• Eliminating Waste Without Hurting Quality

    May 25, 2012

    By Katharine Luther Luther, Kathy 

    Through its Impacting Cost + Quality initiative, IHI is helping health systems identify and remove waste from their operations.

    When Northeast Health set out to reduce blood transfusions among critical care patients, the primary goal was to improve patient care. Blood transfusions can lead to complications, from mild fevers to uncommon but serious infections.

    However, in reducing blood use, the Troy, N.Y., health system also saved big money. By introducing clinical guidelines for blood transfusions, two Northeast hospitals are saving more than $400,000 a year on the cost of red blood cells alone. "More important, patient outcomes have improved, and morbidity and mortality rates continue to decline," says Dan Silverman, MD, chief medical officer for Albany Memorial Hospital and Samaritan Hospital.

    That is the kind of result that the Institute for Healthcare Improvement (IHI) wants to see from its Impacting Cost + Quality initiative, a learning collaborative designed to help health systems save money while also improving quality. IHI is challenging health systems to remove 1 percent of operating costs per year without hurting quality.

    Accepting the Challenge

    The initiative's goal is to harness the ideas of clinicians to help hospitals improve the value-defined as quality divided by cost-of care. It's one thing when an edict comes down from on high that says, "Everybody, take X percent out of your budget." It's another thing when clinicians sit down together and say, "I think we could improve the flow in our ICU."

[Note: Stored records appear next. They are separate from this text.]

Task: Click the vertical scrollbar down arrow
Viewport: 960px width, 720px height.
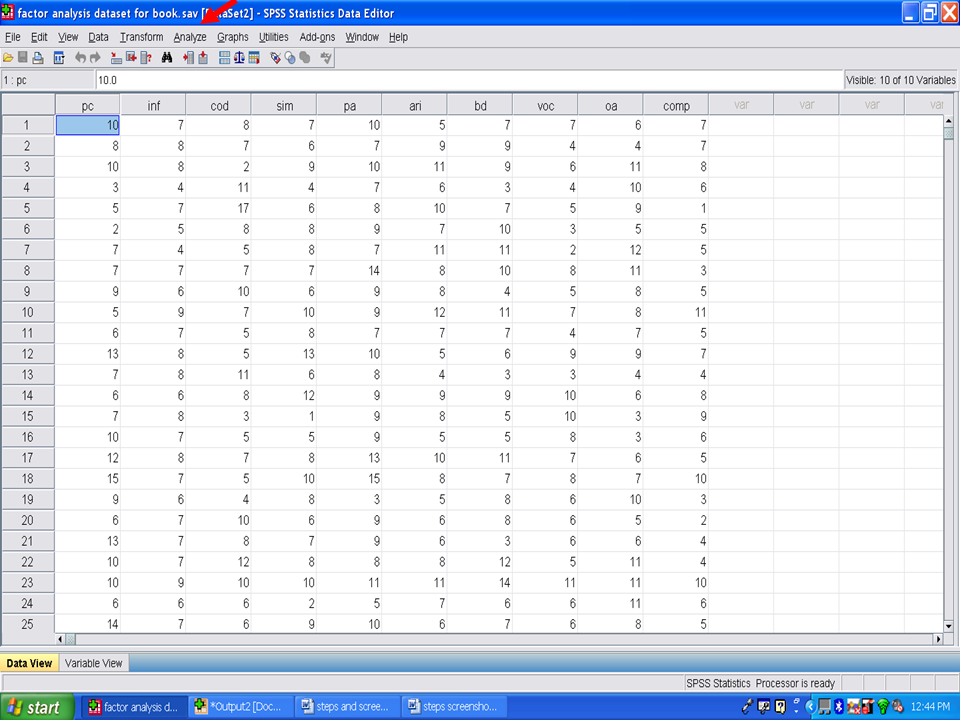Action: (x=948, y=624)
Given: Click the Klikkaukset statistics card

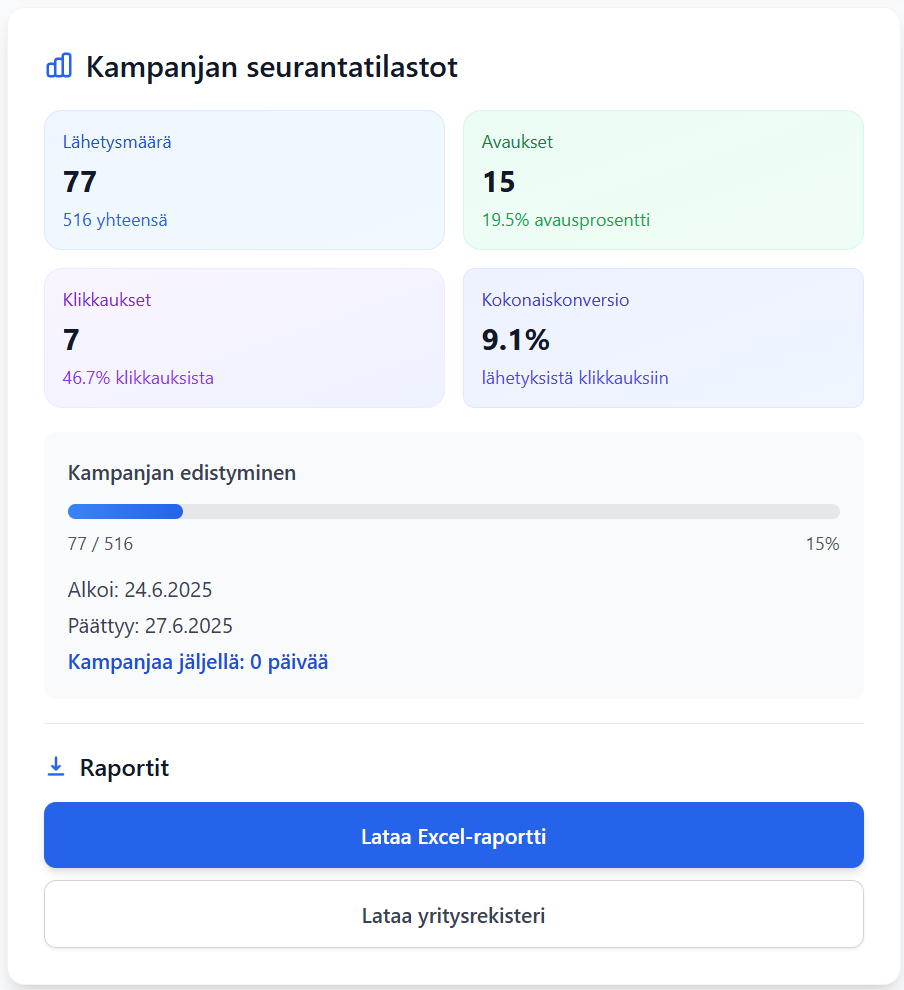Looking at the screenshot, I should (x=244, y=338).
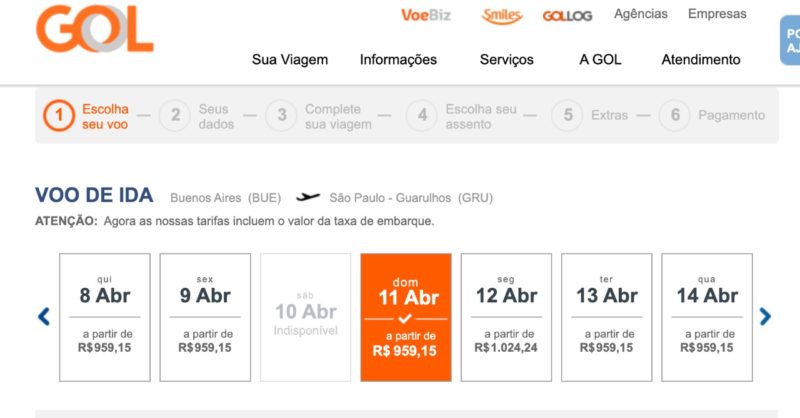Go to Agências link

pyautogui.click(x=641, y=14)
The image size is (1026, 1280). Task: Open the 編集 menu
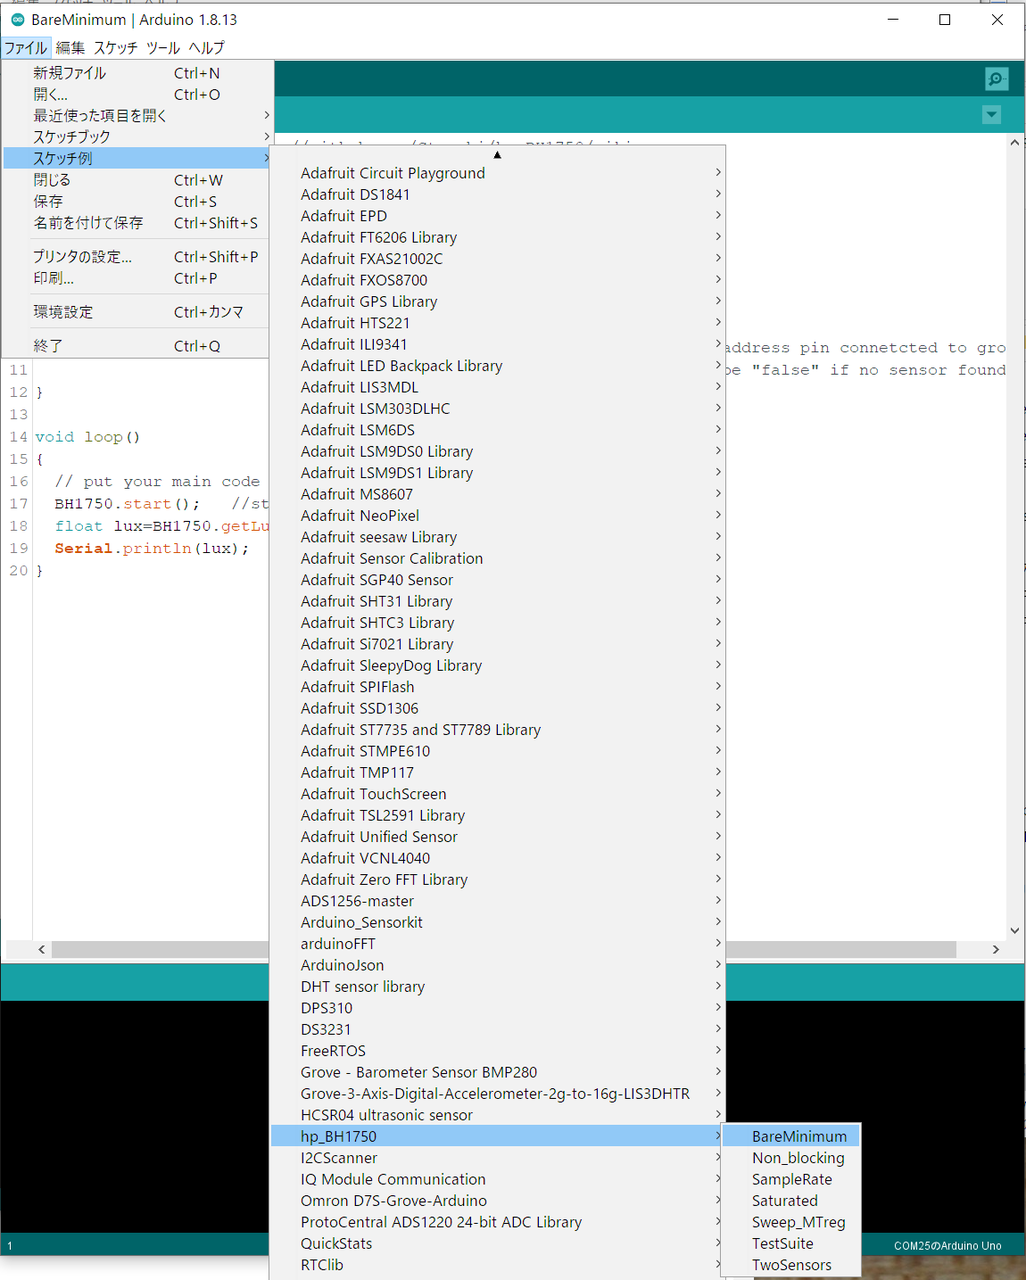(70, 47)
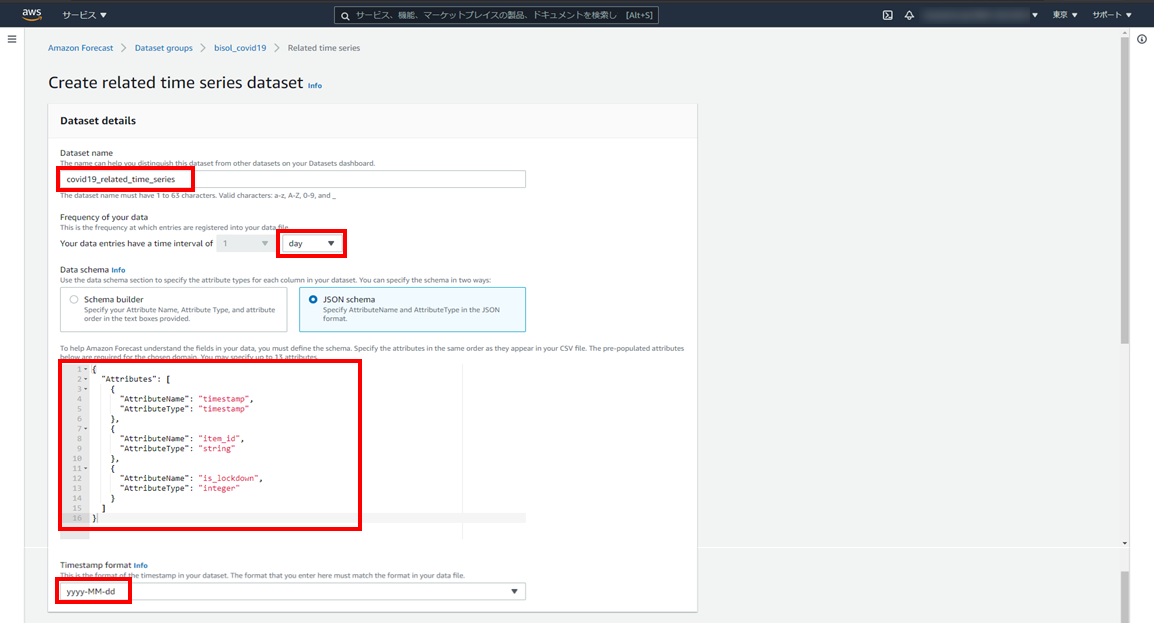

    To date, more than 40 hospitals have accepted the Impacting Cost + Quality challenge and are on the search for ways to ferret out waste and document "dark green dollar" savings, or savings that are reflected on the bottom line.

    Achieving Savings

    Like many other participants in the initiative, Northeast Health used IHI's Hospital Inpatient Waste Identification Tool to engage staff (Resar, R.K., et al., Hospital Inpatient Waste Identification Tool, IHI Innovation Series White Paper, Cambridge, Mass.: IHI, 2011).

    "It's a sheet of paper with examples of waste that we distributed to staff throughout the hospitals," says CEO Norm Dascher. "We asked staff to give us examples of things that they thought, in their day-to-day work life, represented waste-and we received more than 300 suggestions."

    Some suggestions paid off. Based on staff input, insulin management and outpatient pharmacy practices were changed, saving Northeast Health $70,000 during the last two quarters of 2011. Another staff suggestion prompted Samaritan Hospital's physical therapy department to reduce inappropriate consultations, which boosted the department's productivity.

    In a related initiative, Northeast Health eliminated waste by changing the way sedation is used for patients who are on ventilators. Inspired by information on the IHI Ventilator Bundle, the medical director of Northeast Health's critical care units developed a new protocol that decreases patients' sedation and increases their mobility (How-to Guide: Prevent Ventilator-Associated Pneumonia, Cambridge, Mass: IHI, 2012). 

    The result: The average length of stay (LOS) for ICU patients decreased by 0.9 days in the last six months of 2012, and the overall LOS for those patients decreased by 0.7 days. "We're getting people out of the critical care unit faster and getting them home quicker," says Silverman.

    That, of course, translates into savings. "Just in the last six months of the year, dark green dollar savings have reached more than $50,000," says Susan Vitolins, RN, director of performance improvement for the two hospitals. "That is a great example of front-line staff-with physician leadership and involvement-improving the care that we give to the patients and showing dollar savings, too."